* BEGIN RECORDS *
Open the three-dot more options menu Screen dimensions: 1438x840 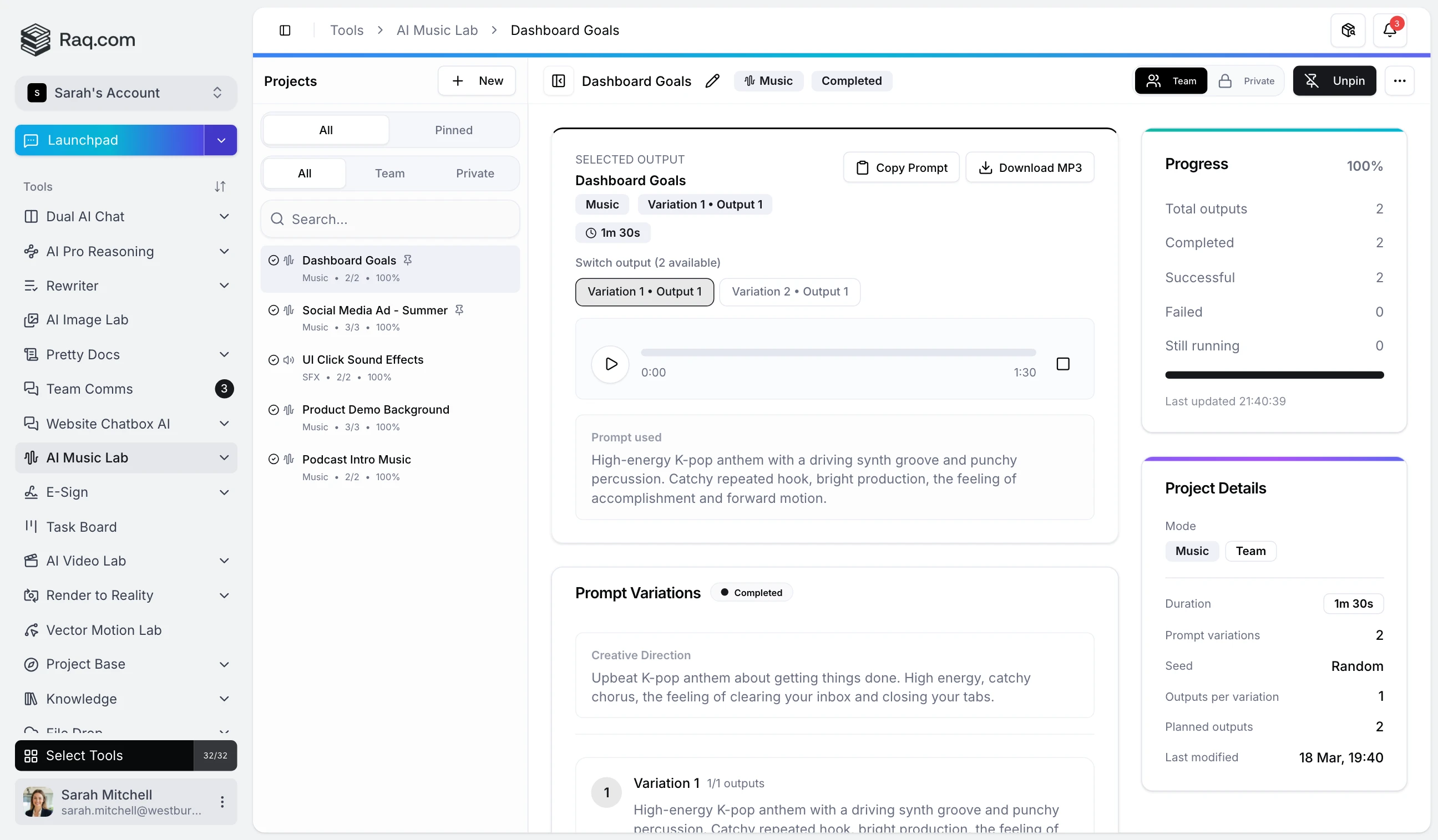pyautogui.click(x=1399, y=81)
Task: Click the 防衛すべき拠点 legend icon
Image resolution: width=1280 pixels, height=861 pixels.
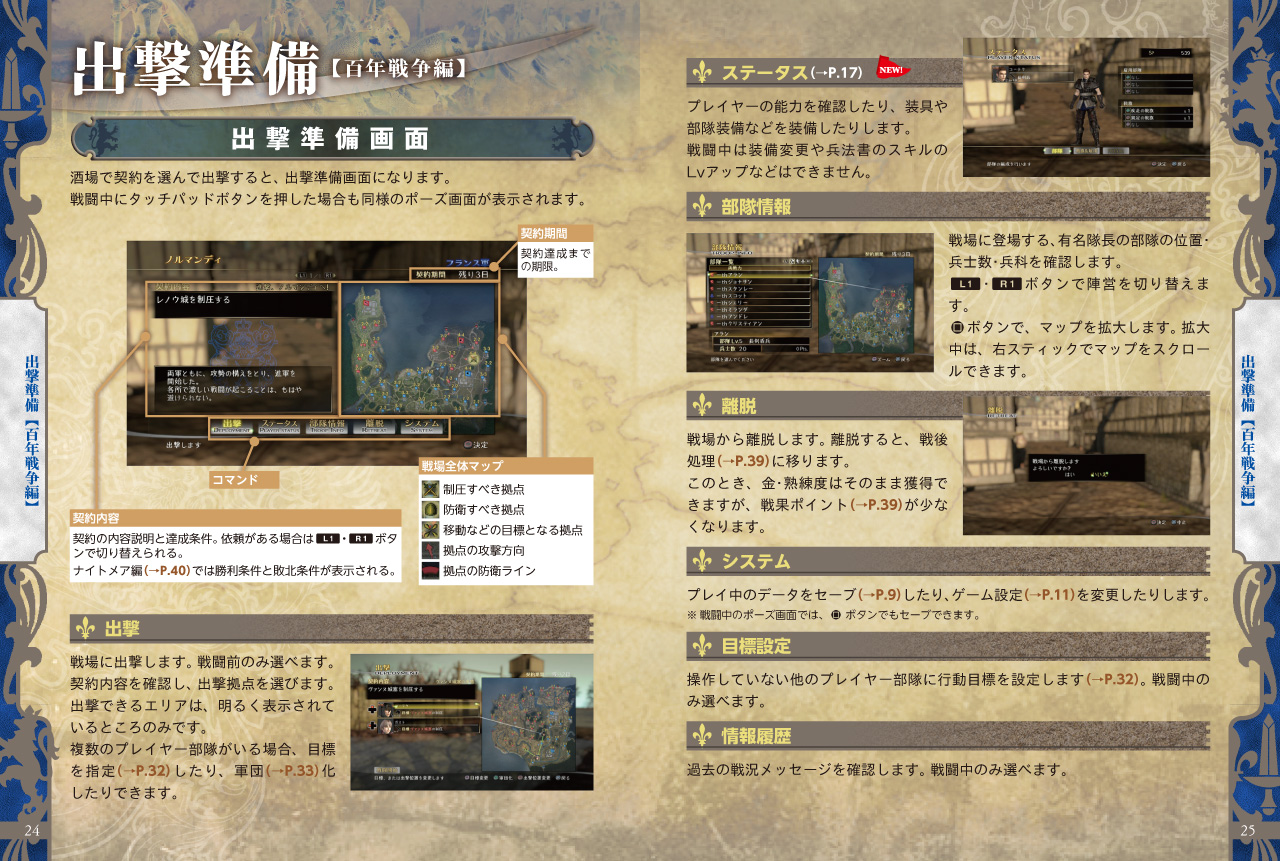Action: tap(430, 510)
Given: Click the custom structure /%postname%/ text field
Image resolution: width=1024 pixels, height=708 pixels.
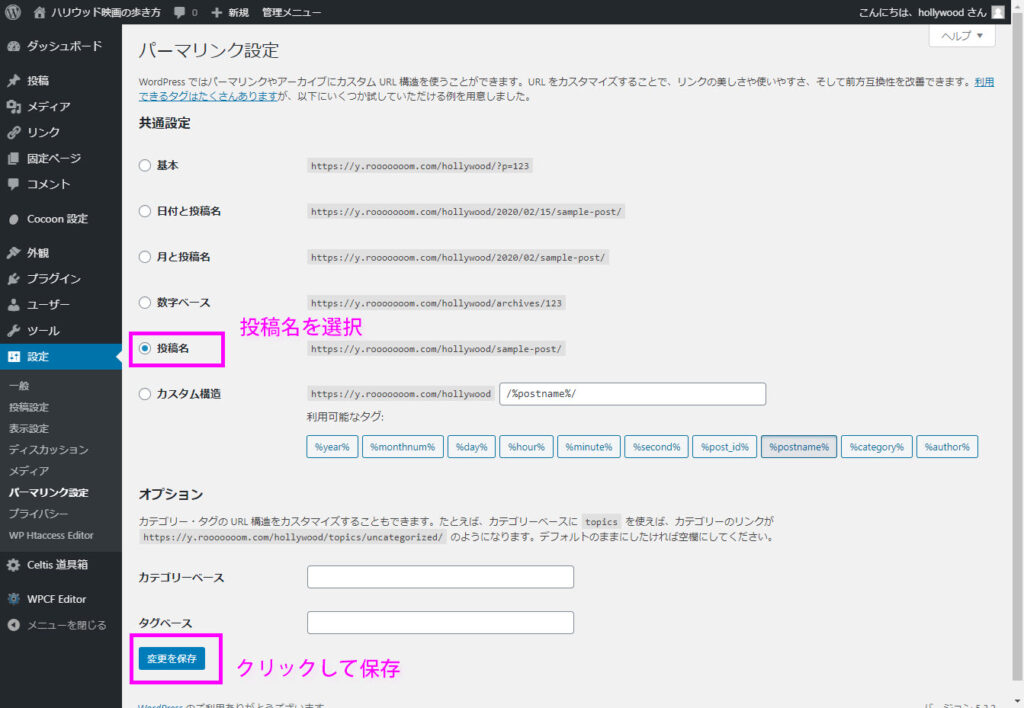Looking at the screenshot, I should click(x=632, y=394).
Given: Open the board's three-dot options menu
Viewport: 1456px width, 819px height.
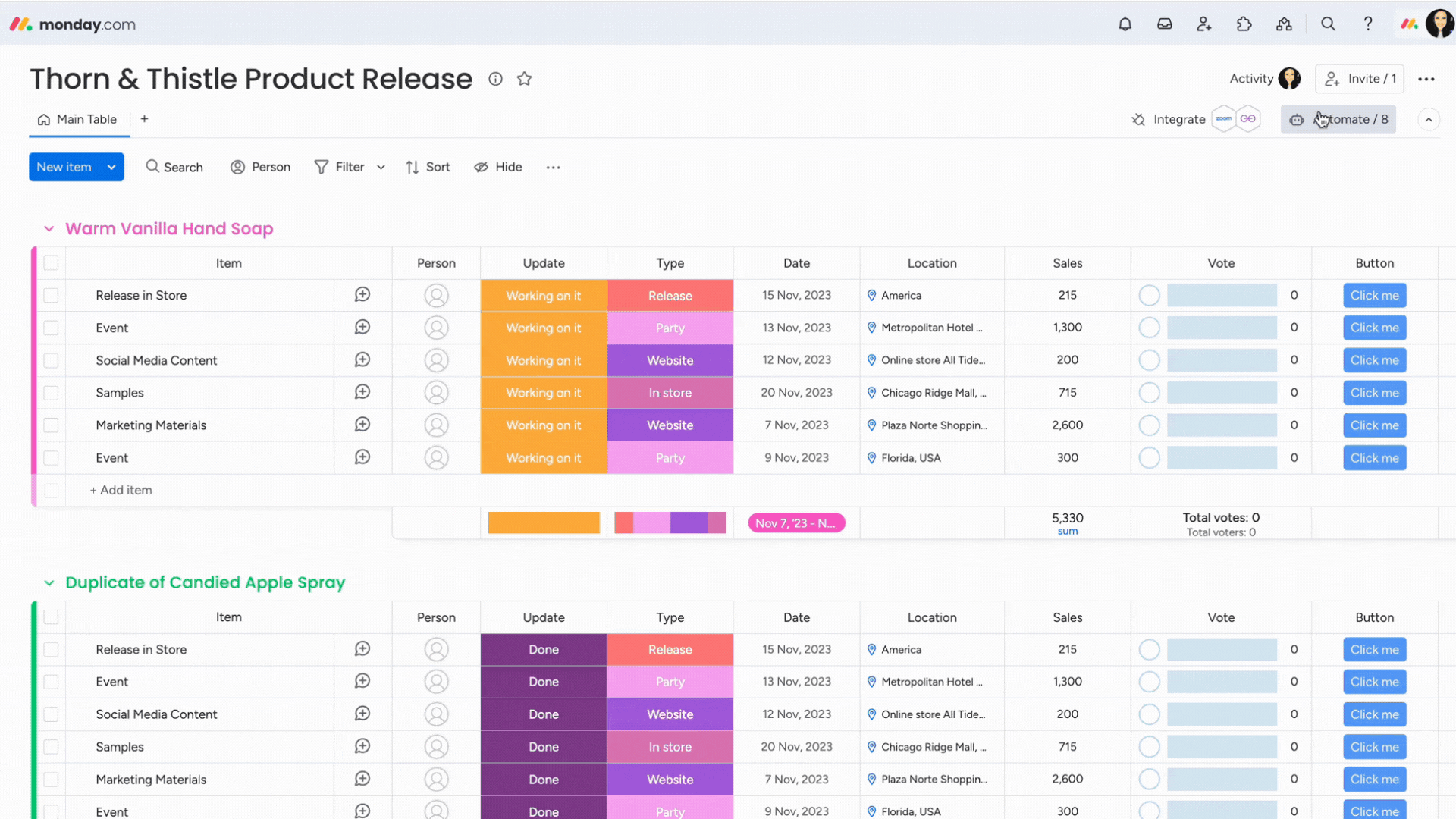Looking at the screenshot, I should pos(1427,79).
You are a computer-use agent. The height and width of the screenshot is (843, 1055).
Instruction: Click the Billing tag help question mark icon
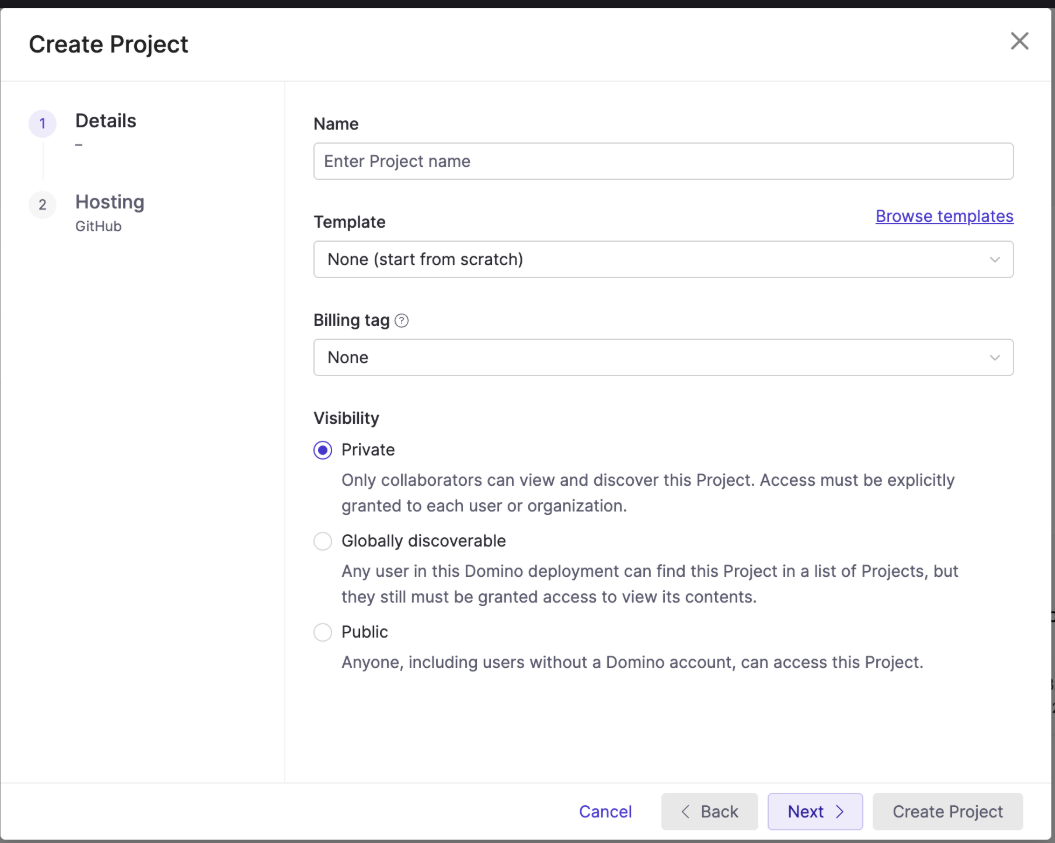coord(402,321)
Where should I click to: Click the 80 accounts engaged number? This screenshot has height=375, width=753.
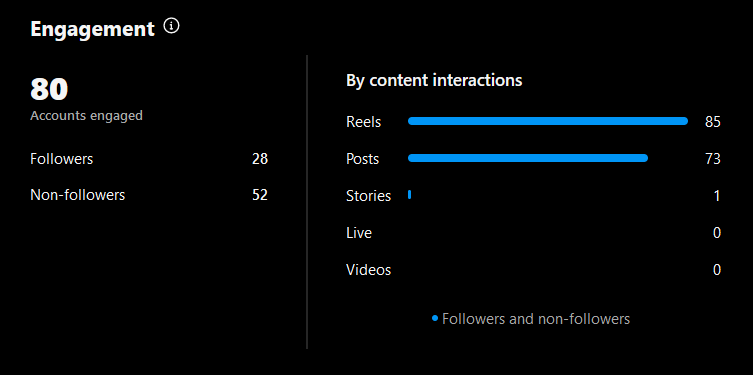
* END RECORDS *
### [WHAT THE TASK ASKS]
Rewrite the rows from the line with "You are a computer-use" through the end of the rows, putting "Invoice" in place of "Billing" and changing nothing else. Leave the pictures out.

### [SOLUTION BELOW]
You are a computer-use agent. The height and width of the screenshot is (843, 1055).
Instruction: Click the Invoice tag help question mark icon
coord(402,321)
Where should I click to: Click the 80 accounts engaged number? This screenshot has height=375, width=753.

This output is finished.